Let’s add some HTML and CSS styling to make our table more stunning. I’ll format all the numbers to 2 decimal places. The background color for the header will be purple and I’ll increase the font size for the names of the top columns.

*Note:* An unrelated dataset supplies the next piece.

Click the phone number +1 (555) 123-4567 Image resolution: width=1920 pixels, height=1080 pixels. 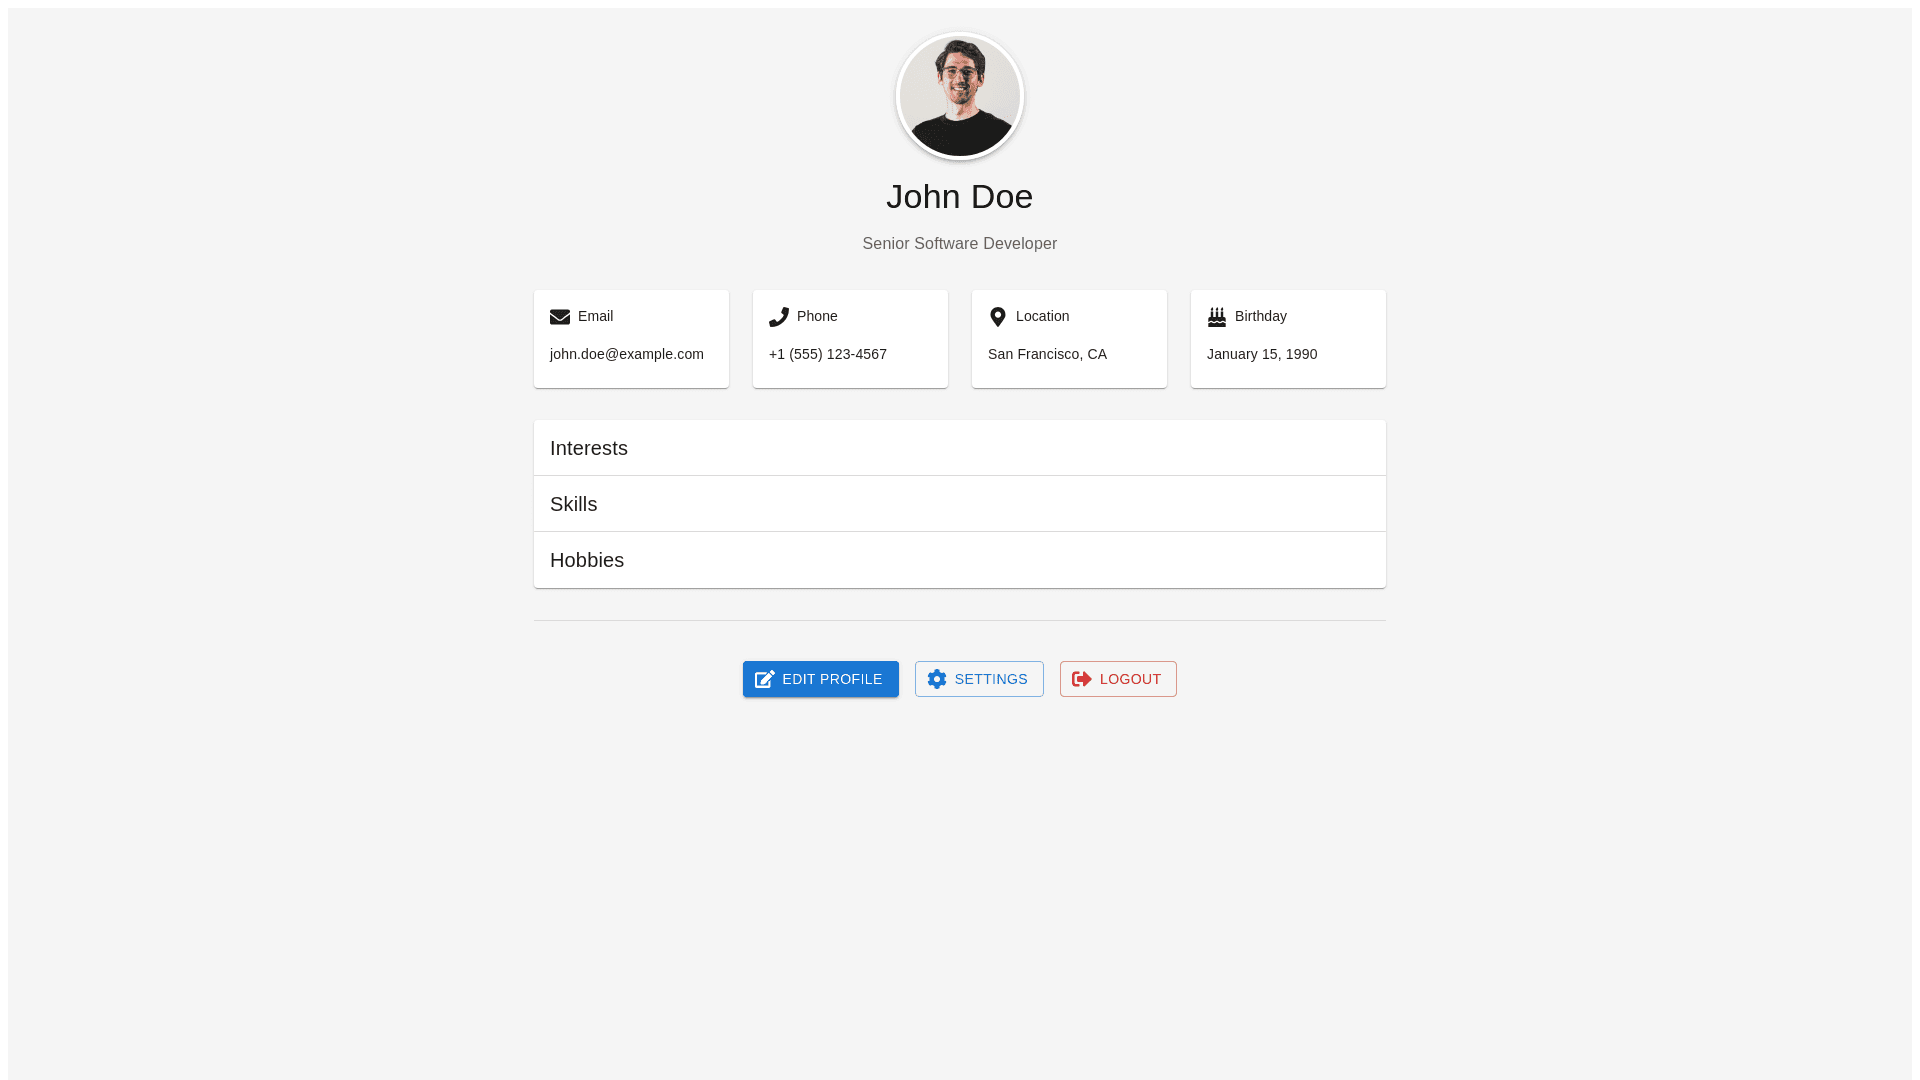pos(828,354)
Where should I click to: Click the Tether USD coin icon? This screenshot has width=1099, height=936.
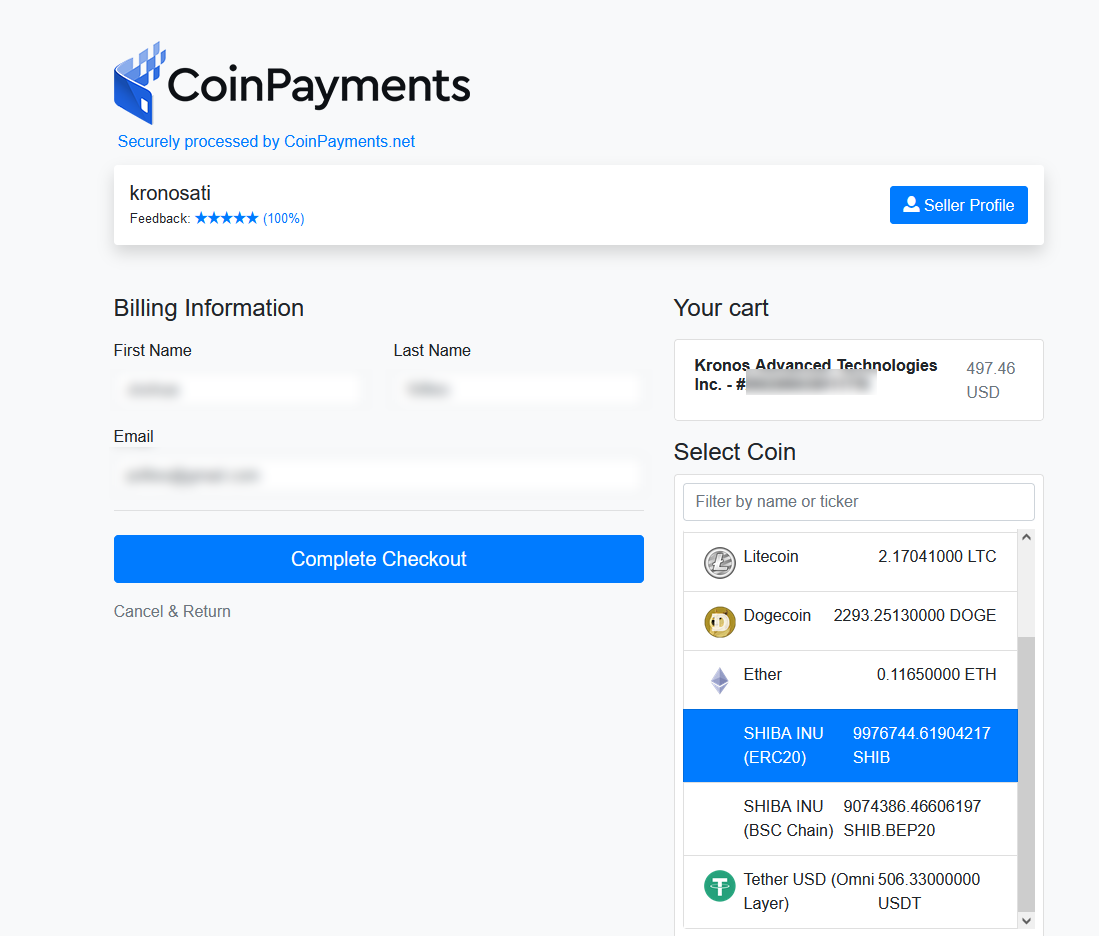pyautogui.click(x=719, y=886)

# set the HTML and CSS styles
cell_hover = {  # for row hover use <tr> instead of <td>
    'selector': 'td:hover',
    'props': [('background-color', '#ffffb3')]
}
index_names = {
    'selector': '.index_name',
    'props': 'font-style: italic; color: darkgrey; font-weight:normal;'
}
headers = {
    'selector': 'th:not(.index_name)',
    'props': 'background-color: #813d9c; color: white;'
}

# apply the HTML and CSS styling
(data
 .style
 .format({('Quantity', 'mean'): "{:.2f}",
          ('Quantity', 'median'): "{:.2f}",
          ('Price', 'mean'): "{:.2f}",
          ('Price', 'median'): "{:.2f}",
          ('Price', 'sum'): "{:.2f}"})
 .set_table_styles([cell_hover, index_names, headers])
 .set_table_styles([{'selector': 'th.col_heading', 'props': 'text-align: center;'},
                    {'selector': 'th.col_heading.level0', 'props': 'font-size: 2em;'},
                    {'selector': 'td', 'props': 'text-align: center; font-weight: bold;'}], overwrite=False)
 )

	Quantity			Price
Stats	mean	median	sparkline	mean	median	sum	sparkline
name
Barton LLC	24.89	28.00	▄▄▃▂▃▆▄█▁▄	1334.62	1280.64	109438.50	█▄▃▆▄▄▁▁▁▁
Cronin, Oberbrunner and Spencer	24.97	28.00	█▄▁▄▄▇▅▁▄▄	1339.32	1123.50	89734.55	█▅▅▃▃▃▂▂▁▁
Frami, Hills and Schmidt	26.43	28.00	▄▄▁▂▇█▂▂▅▅	1438.47	1509.69	103569.59	█▅▄▇▅▃▄▁▁▁
Fritsch, Russel and Anderson	26.07	27.00	▁▄▇▃▂▂█▃▄▄	1385.37	1050.12	112214.71	▇█▃▄▂▂▁▂▁▁
Halvorson, Crona and Champlin	22.14	19.50	▇▆▆▇█▁▄▂▄▃	1206.97	925.43	70004.36	██▆▅▁▃▂▂▂▂
Herman LLC	24.81	25.00	▄▃▅▁▆▄▂▆▃█	1336.53	1095.49	82865.00	█▅▇▄▅▄▁▃▂▂
Jerde-Hilpert	22.46	23.00	▄▄█▁▂▅▃▂▄▃	1265.07	906.36	112591.43	█▄▅▂▁▂▃▂▂▁
Kassulke, Ondricka and Metz	25.73	27.50	▂▂▁▁▂▂▁▅▄█	1350.80	951.16	86451.07	█▆▆▄▄▃▂▁▁▂
Keeling LLC	24.41	24.50	▁▄▇▃▅█▃▄▃▆	1363.98	979.82	100934.30	▅█▆▃▄▂▂▁▁▁
Kiehn-Spinka	22.23	21.00	▃▂█▂▃▅▄▁▄▁	1260.87	894.96	99608.77	█▇▄▃▃▂▁▂▁▁

This is the type of table you would want to display on your website. What’s more, it has cell highlighting when you hover over a cell.

Styling this final table required a lot of work, but I’m sure you’ll agree that it’s nothing short of beautiful. You almost can’t stop looking at it.